Another volunteer corps, the druzhina, or people's patrol, whose roots go
back to Czarist times when it acted as a loyalist security force, has also been
revived in recent years. "The druzhina are law-abiding citizens who work
with the executive power on all issues related to public security," said
Oleg Cherkasov, head of the druzhina in the northern district of Moscow.
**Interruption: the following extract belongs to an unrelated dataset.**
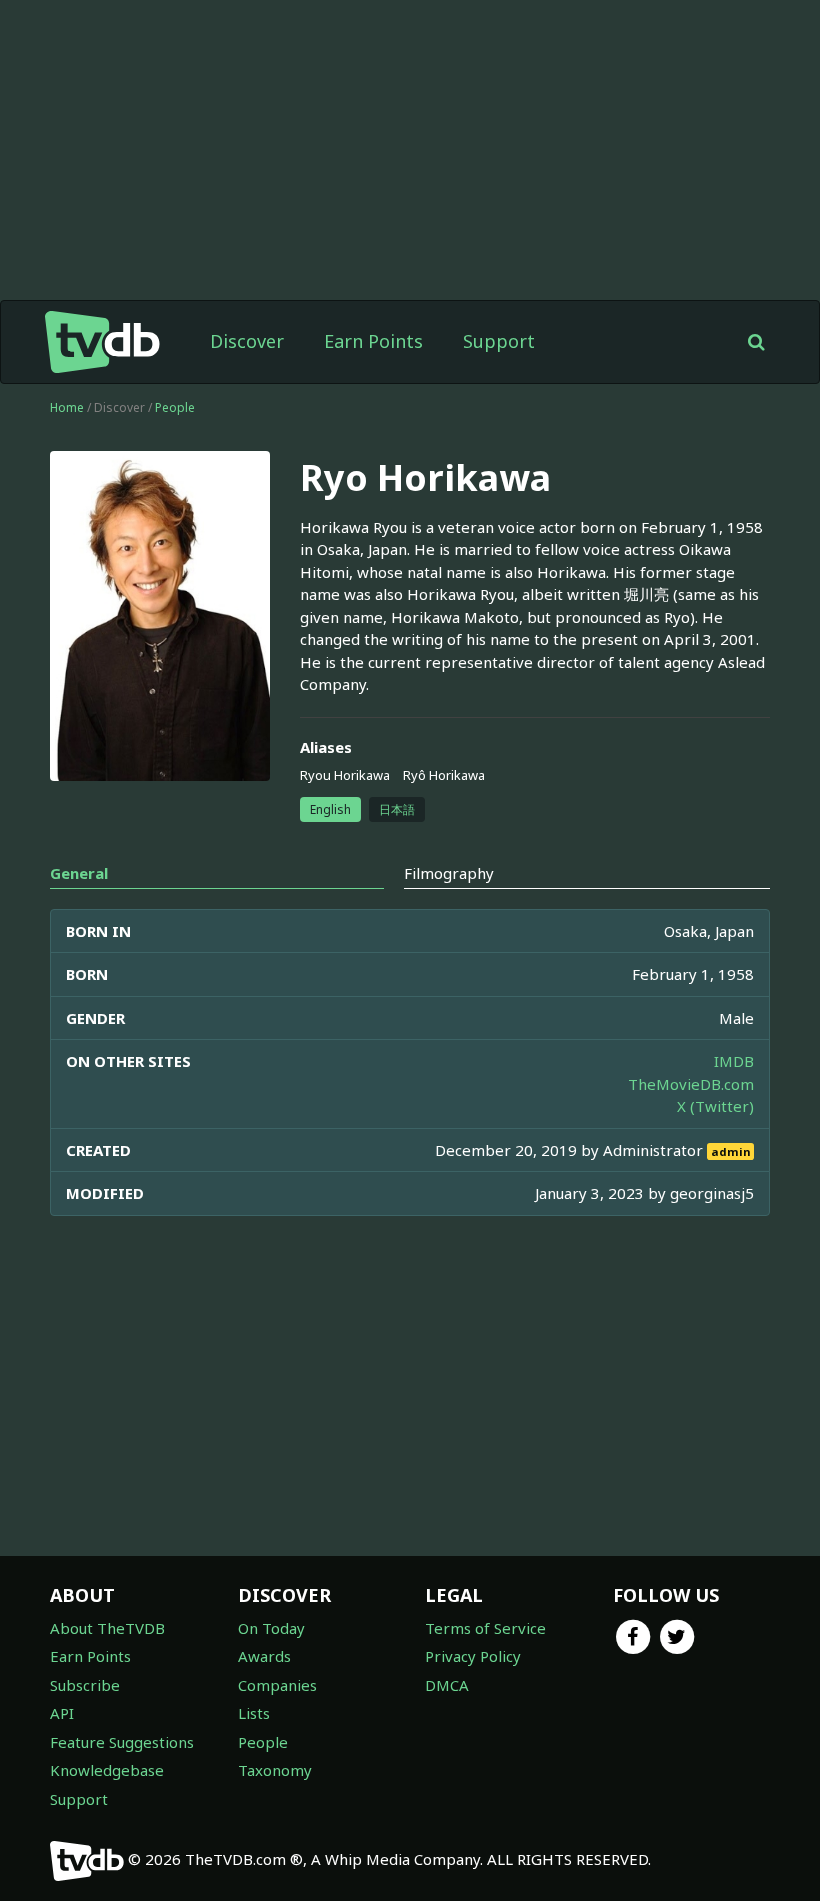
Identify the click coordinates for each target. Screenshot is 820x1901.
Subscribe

He said members of the druzhina, wearing red armbands, patrol parks and streets,
and help with crowd control at public gatherings. "In the past the druzhina
had very communist tasks and purposes," Cherkasov said. "But now we
are just helping the police."
Svyatenko said any comparison of her initiative with Soviet times distorts an
attempt to build community activism, commonplace in Western Europe and the
United States. She said the councils give police another security tool as they
seek to avoid attacks such as the apartment building bombings in Moscow and
other cities that killed more than 300 people in 1999.
"The law very clearly lays out the rights and responsibilities of the
activists," said Svyatenko, a member of the United Russia party, which
backs President Vladimir Putin. "They are not police and they are not
informants. They are volunteers who are giving their time for nothing."
Besides monitoring the community, Tsareva said her volunteers have worked to
preserve a local park, restored broken-down playgrounds and are creating an art
program for young people.
"This isn't about informing," she said. "I don't even understand
how people can use that word. It's about having a good and safe place to
live."
The public councils began with a pilot program in the Tagansky district of
Moscow last year. It was supposed to be expanded across the city last January,
but the new bill with secure financing only passed this month, Svyatenko said.
Local officials said they welcomed the initiative. "The police are
incapable of watching everything," said Sergei Krupin, an official in the
Shukino district. "We remember our history, how people were informants, and
that's very painful. On the other hand, the police need help. There is no other
way."
But many human rights activists fear that the volunteers are most likely to be
retired police or security officials as well as old-style bureaucrats, such as
Tsareva. The Tagansky pilot project was reviled in the press because one of its
most prominent activists happily told reporters about his days as an informer in
Soviet times. He declined to be interviewed for this article, saying he no
longer spoke to the press.
Critics also fear that the council members will report on people who are thought
to be suspicious simply because they are different.
"This is going to encourage xenophobia, which is already a problem,"
Ponomarev said. "Who are they going to report on? Chechens and foreigners,
of course."
Tsareva said the biggest issue raised by the door monitors and "house
seniors" under her watch was "who their neighbors are."
"There are a lot of newcomers here and people want to know who they
are," she said. "That's the main issue."